Wednesday, June 26, 2013

Implementing a generic single value container in c++

In my previous post I explained the format of the script system for ZEngine. Each Puzzle has a Results section which essentially stores function names and their arguments:
results {
    action:assign(5985, 0)
    background:timer:7336(60)
    event:change_location(C,B,C0,1073)
    background:music:5252(1 a000h1tc.raw 1)    
}
I wanted to be able to store each action inside a struct, and then have a linked list of all the structs. However, the problem is that both the number of arguments and the size of the arguments are variable. Marisa Chan's solution was to store all the arguments in a space delimited char array. IE:
char arguments[25] = "1 a00h1tc.raw 1";

Simple, but not without it's problems.
  1. Since the char array is in a struct, the size is fixed. In order to make sure we never overflow, we have to allocate a fairly large array. That said, in this particular case, each 'large' array in this case would only be ~30 bytes per struct.
  2. By storing everything as strings, we put off parsing till the action function is actually called. At first glace, this doesn't seem too bad, since the data will have to be parsed anyway. However, this method forces it to be parsed at every call to that action function.
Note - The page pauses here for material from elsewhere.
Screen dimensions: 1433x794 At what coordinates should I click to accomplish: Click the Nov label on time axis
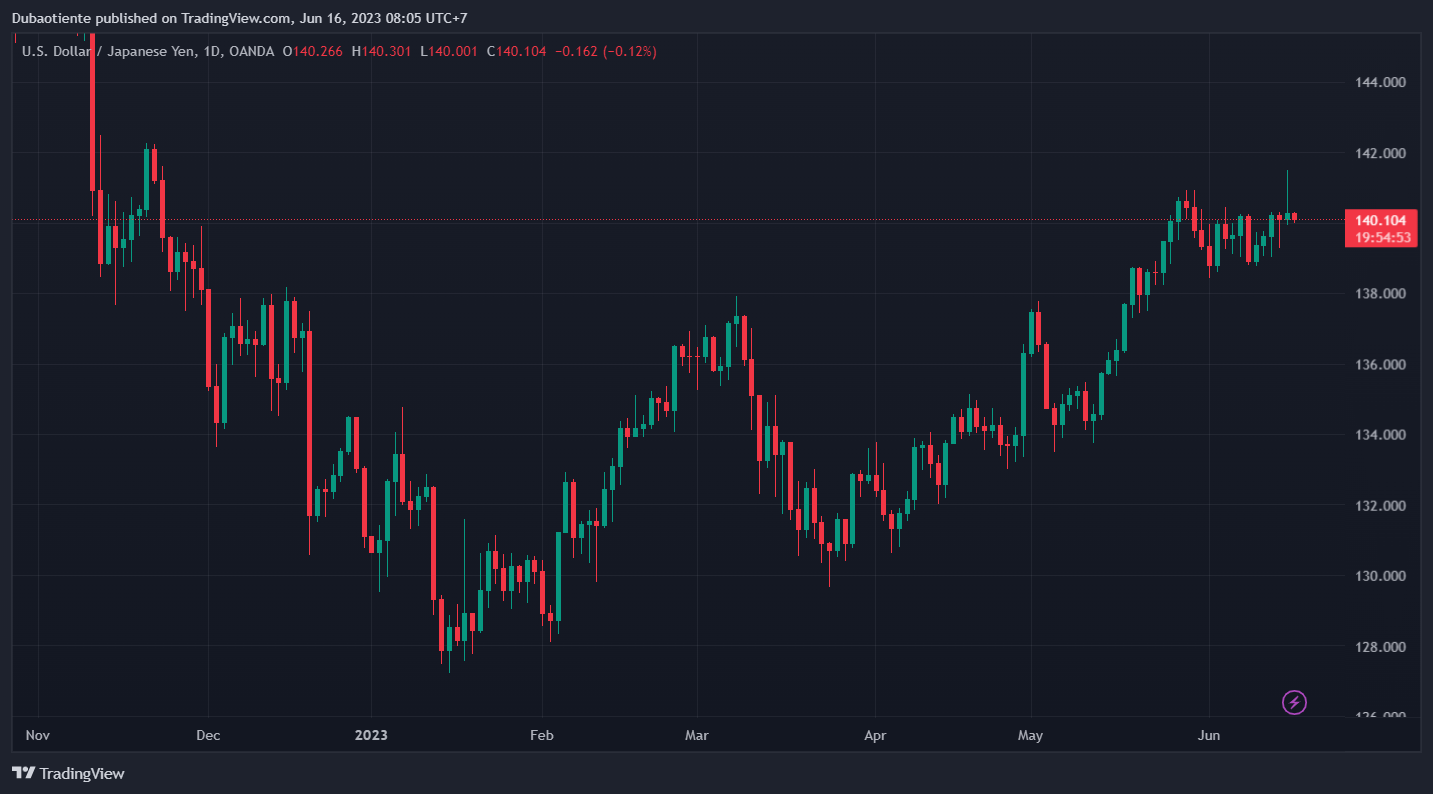pos(38,736)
Another option was to have everything stored in a linked list of void pointers. However, I don't think I need to convince anyone that void pointers are just gross and using them would be just asking for problems.

What I really wanted was a typed way to store a variably typed (and sized) value. Therefore I created what I'm calling the "Object" class. (I'm up for suggestions for a better name)

The heart of the class is a union that stores a variety of pointers to different types and an enum that defines what type is being stored:
class Object {
public:
    enum ObjectType : byte {
        BOOL,
        BYTE,
        INT16,
        UINT16,
        INT32,
        UINT32,
        FLOAT,
        DOUBLE,
        STRING,
    };

private:
    ObjectType _objectType;

    union {
        bool *boolVal;
        byte *byteVal;
        int16 *int16Val;
        uint16 *uint16Val;
        int32 *int32Val;
        uint32 *uint32Val;
        float *floatVal;
        double *doubleVal;
        Common::String *stringVal;
    } _value;
}
_objectType keeps track of what type of data the object is storing and _value points to the actual data. If _value were instead to hold the actual data value, the union would be forced to sizeof(Common::String), which is quite large (~34 bytes), due to internal caching. Then we're back to the argument of storing things in containers much larger than what they need. By putting the data on the heap and only storing pointers to the data, we save the wasted space, but at the CPU cost of heap allocation.

Now that the data is stored, how do we get it back? My original idea was to have implicit cast operators:
operator bool();
operator byte();
operator int16();
      .
      .
      .
However, LordHoto, one of the GSoC mentors and ScummVM developers, brought my attention to the problems that can arise when using implicit casting. For example, a user could try to cast the data to a type that wasn't stored in the Object and the cast would work, but the data would be completely corrupted. Also, from a user point of view, it wasn't intuitive.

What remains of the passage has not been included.